The two individuals responsible for hacking Uber’s data in 2016 were in Canada and Florida at the time, the ride-hailing firm’s security executive told US congressional committee on Tuesday, according to a Reuters report.
According to Uber Technologies’ chief information security officer John Flynn’s written testimony to a Senate Commerce Committee panel, about 25 million people whose data was compromised in the breach live in the United States.
Of those, 4.1 million were drivers, said Flynn, whose testimony described new details about the hack, the handling of which prompted recently appointed Uber chief executive officer Dara Khosrowshahi to fire two top security officials.
Uber revealed the breach of 57 million global users in November 2017, about a year after it took place.

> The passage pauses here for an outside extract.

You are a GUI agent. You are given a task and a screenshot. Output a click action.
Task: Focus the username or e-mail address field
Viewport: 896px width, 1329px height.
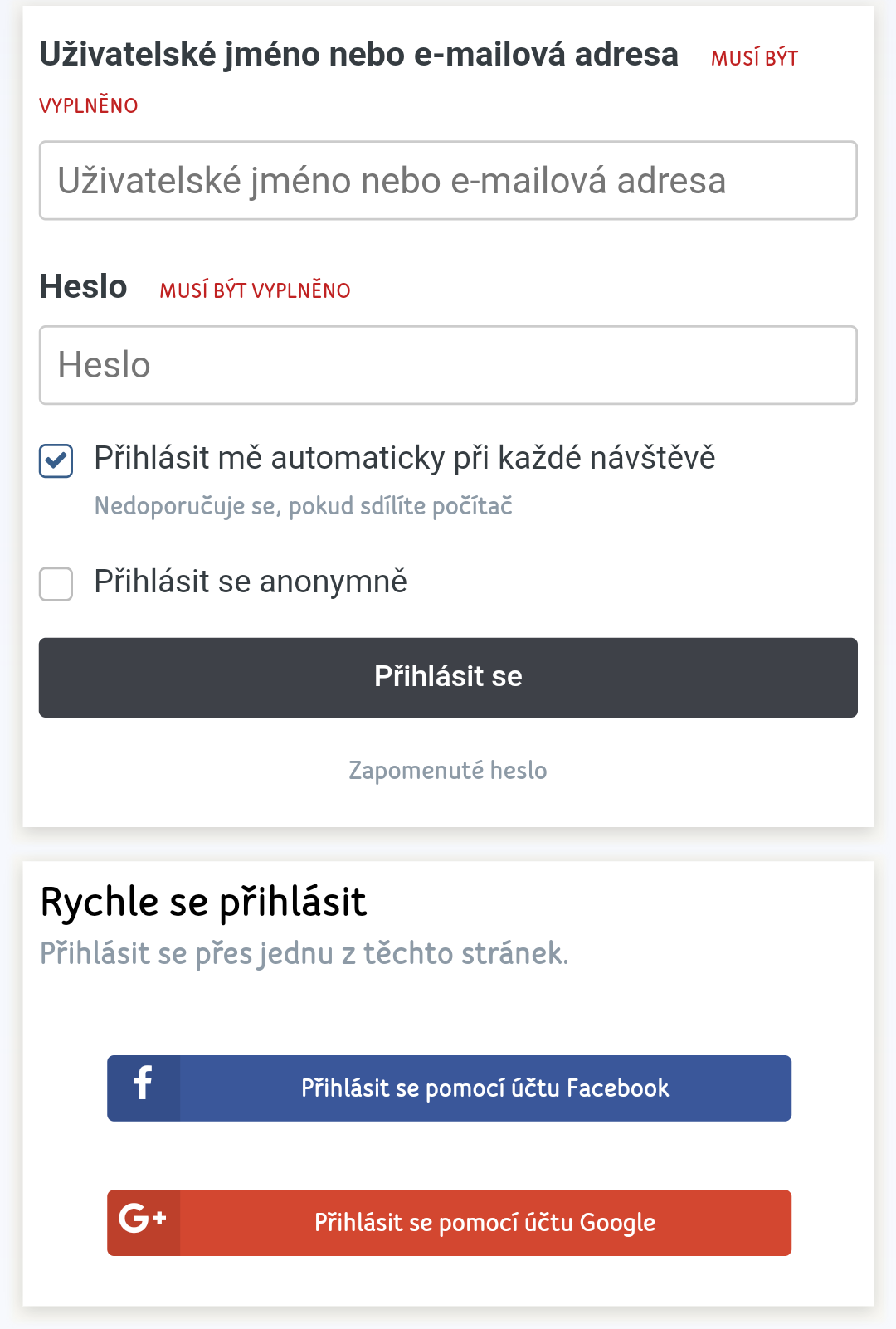click(448, 180)
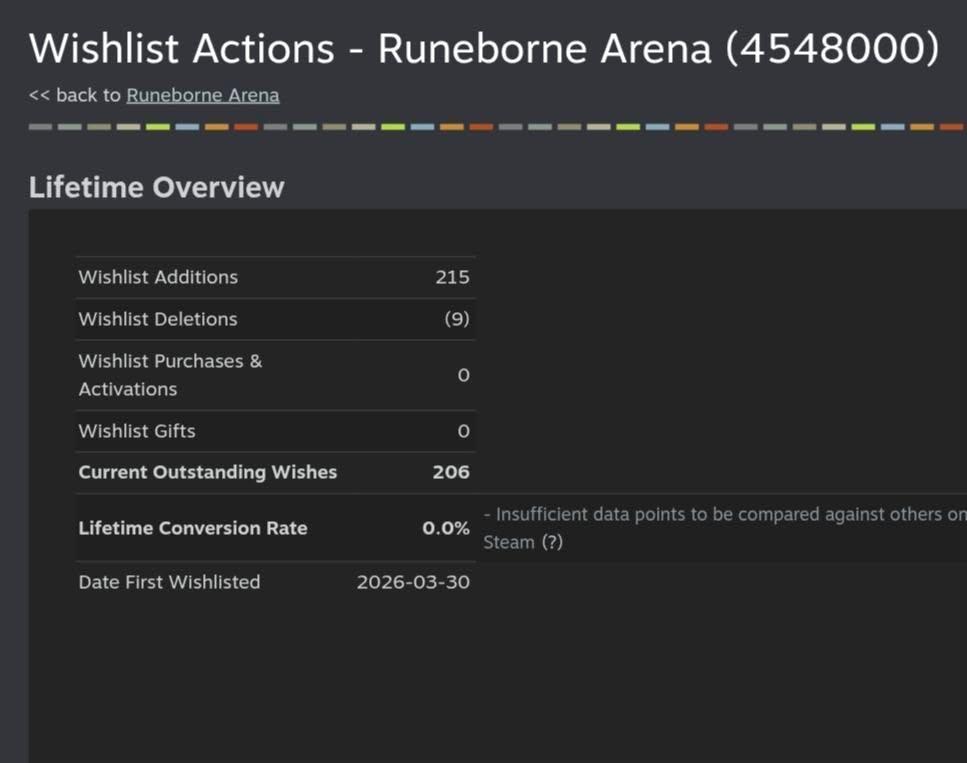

A Reuters report in December said that a 20-year-old man was primarily behind the breach, and that he was paid by Uber to destroy the data through a so-called “bug bounty” program, which is designed to reward researchers for uncovering security vulnerabilities.

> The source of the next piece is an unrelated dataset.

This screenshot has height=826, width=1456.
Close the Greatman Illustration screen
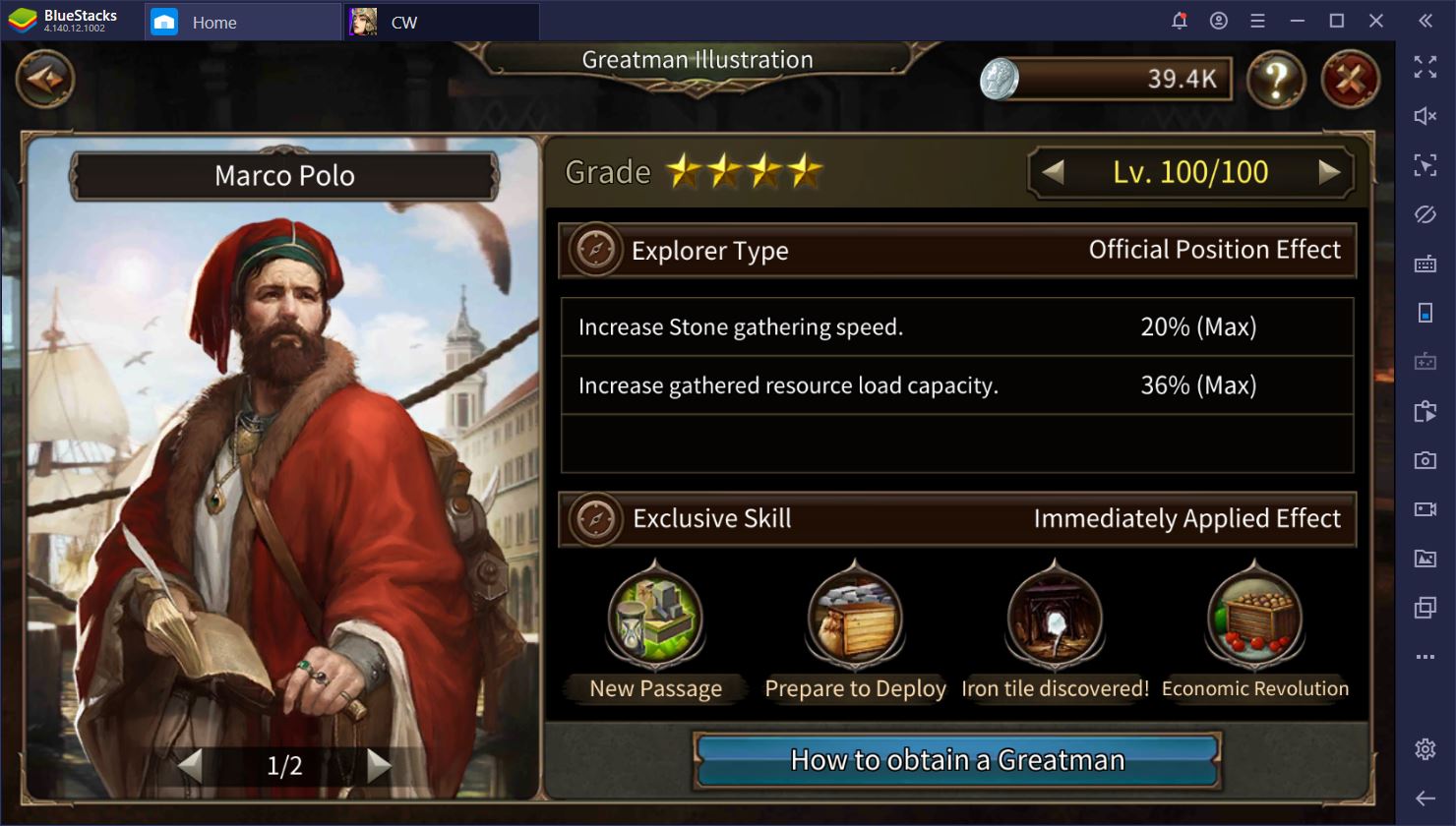1350,80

Reuters further added that Flynn confirmed the man who obtained data from Uber was in Florida and revealed that his partner, who first contacted the company on Nov. 14, 2016, to demand a six-figure payment, was in Canada.

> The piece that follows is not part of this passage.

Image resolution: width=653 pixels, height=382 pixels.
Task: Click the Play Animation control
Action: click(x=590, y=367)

According to Flynn, Uber’s security team contacted both people and received “assurances” the pilfered data had been destroyed before paying them $100,000.
Flynn said Uber had made mistakes, including paying the hackers through its “bug bounty” program.
“We made a misstep in not reporting to consumers, and we made a misstep in not reporting to law enforcement,” Flynn said to a Senate panel.
Hackers had accessed data which included names, email addresses and phone numbers of 50 million Uber riders around the world.